PASSAGE CHOISI:

Me Vogel et un de ces deux conseils, Me Prum, à leur arrivée à la Cité judiciaire vendredi. (photo Fabrizio Pizzolante)

Ce qui devait être une audience sur l’incitation à la haine raciale a tourné au débat politique sur l’insécurité et la mendicité organisée. Me Vogel aurait-il réussi son coup ?

Des «racailles», «dégueulasses et insolents» venus de «la lointaine Roumanie» «rackettent» les passants dans «une ville minable» «en passe de devenir le vomissoir de la mendicité». Le 5 août 2015, Me Vogel, habitué des prises de position tranchées et tonitruantes, jetais un pavé dans une mare nauséabonde sans crainte d’être éclaboussé. RTL et le Lëtzebuerger Journal ont publié la lettre ouverte et les réactions n’ont pas tardé à affluer. Bourgmestre de Luxembourg, ministre de la Justice de l’époque, police grand-ducale, ambassade de Roumanie et Ligue des droits de l’homme en tête qui finira par porter plainte contre le ténor du barreau, craint tant pour ses colères que pour la précision de ses envois à la fin desquels, souvent, il touche. Pour certains Luxembourgeois, il n’est meilleur avocat et être représenté par «Vulle Gast» est signe de réussite. Vendredi encore, à la barre de la 19e chambre correctionnelle du tribunal d’arrondissement de Luxembourg où il était entendu pour discrimination et incitation à la haine et à la violence raciale et ethnique, l’octogénaire n’a pas failli à sa réputation.

DONNÉES ENREGISTRÉES:
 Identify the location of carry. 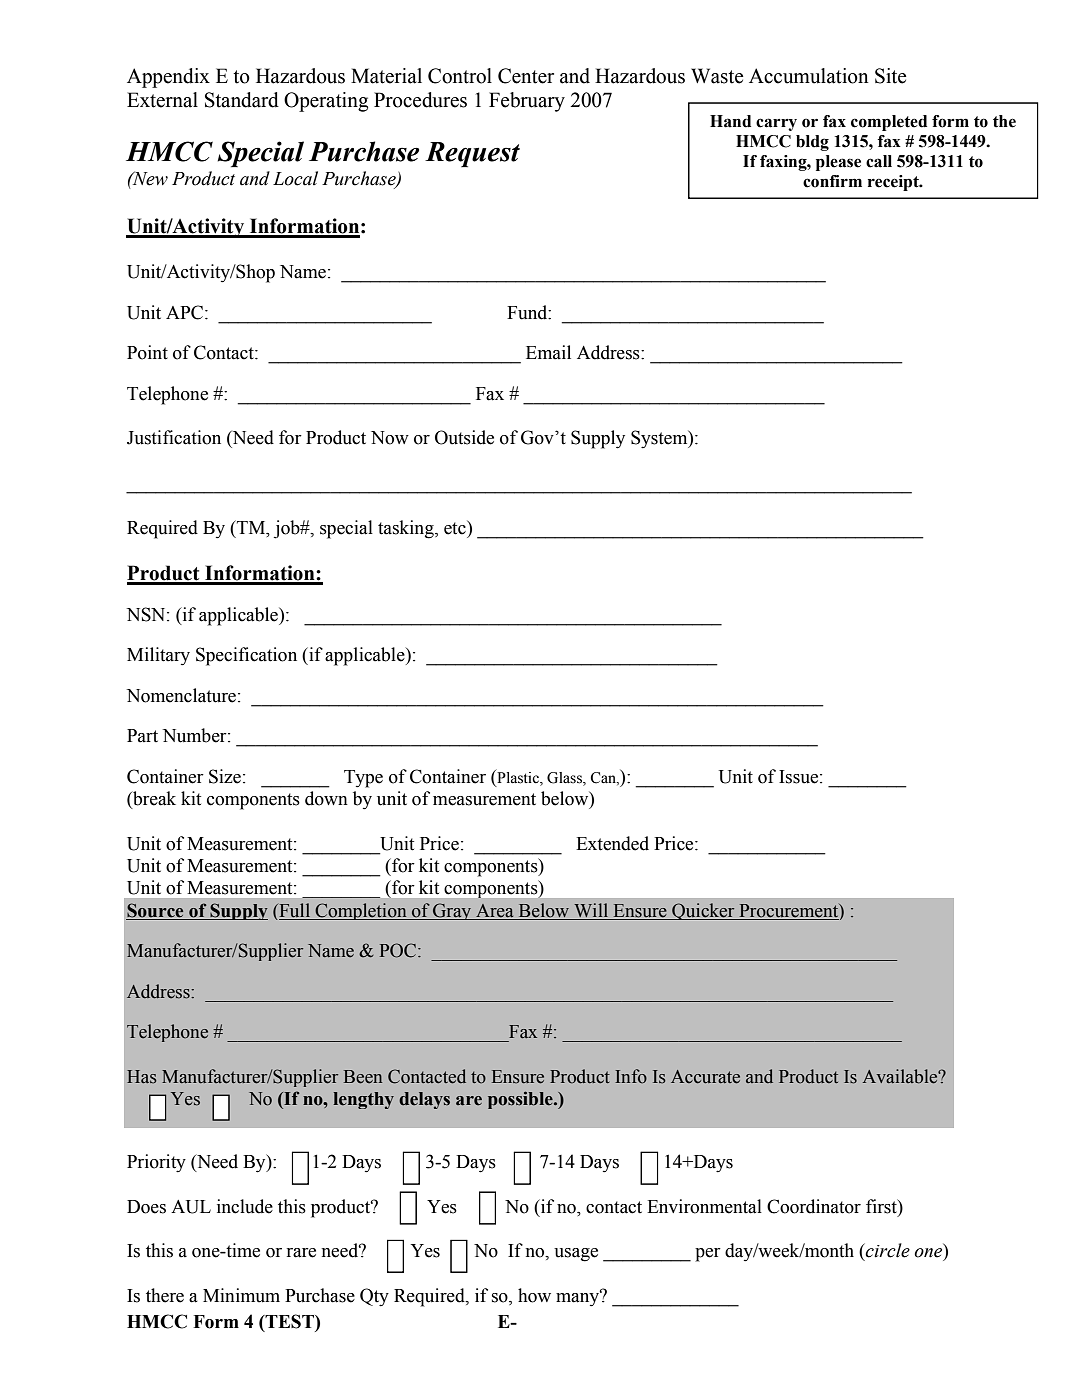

À FAIRE:
1) Reproduisez à l'identique le segment du passage choisi qui va de « Ce qui devait » jusqu'à « réussi son coup ? » inclus.
2) D'après le passage choisi, quels médias ont publié la lettre ouverte ?

CORRIGÉ:
1)
Ce qui devait être une audience sur l’incitation à la haine raciale a tourné au débat politique sur l’insécurité et la mendicité organisée. Me Vogel aurait-il réussi son coup ?

2) RTL et le Lëtzebuerger Journal.